• WORKING DATA
************

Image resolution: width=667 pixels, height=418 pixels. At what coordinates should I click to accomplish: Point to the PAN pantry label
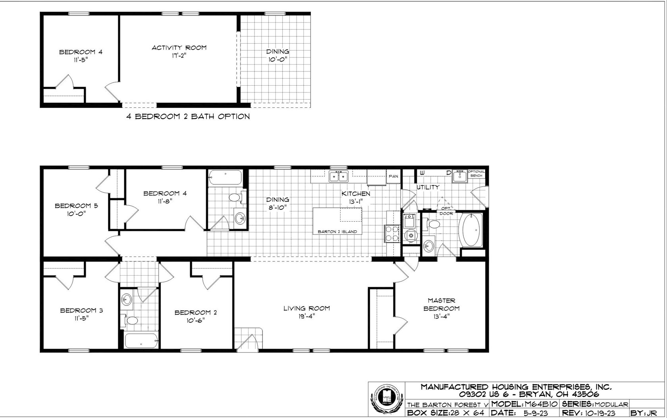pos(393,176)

************

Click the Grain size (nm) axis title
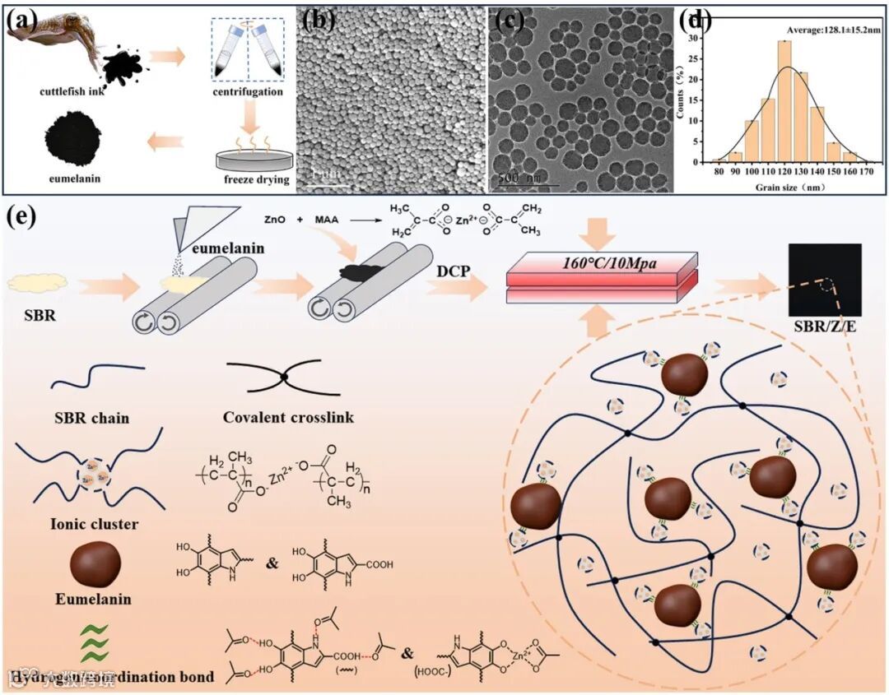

************

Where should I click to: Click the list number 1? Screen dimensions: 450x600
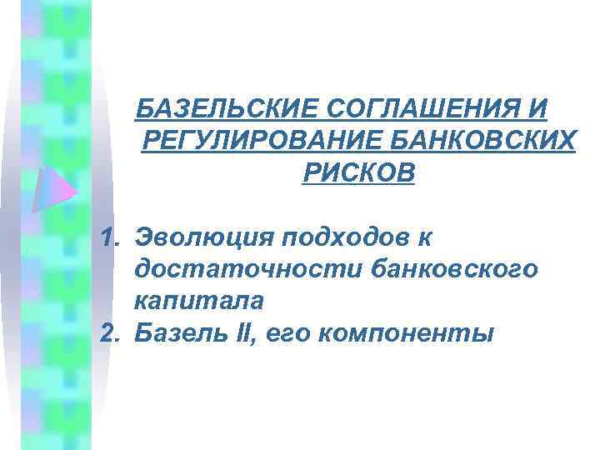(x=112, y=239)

************

• AIM OF THE EXERCISE
Output the records between the lines holding "Where should I" and "(x=112, y=239)", inclusive, as a two-column CSV with the headers text and location. Give one row per record, putting its text and its answer each in one quoted field with line breaks turned into spaces, and leave the pictures out.

• ANSWER BELOW
text,location
"Where should I click to: Click the list number 1? Screen dimensions: 450x600","(x=112, y=239)"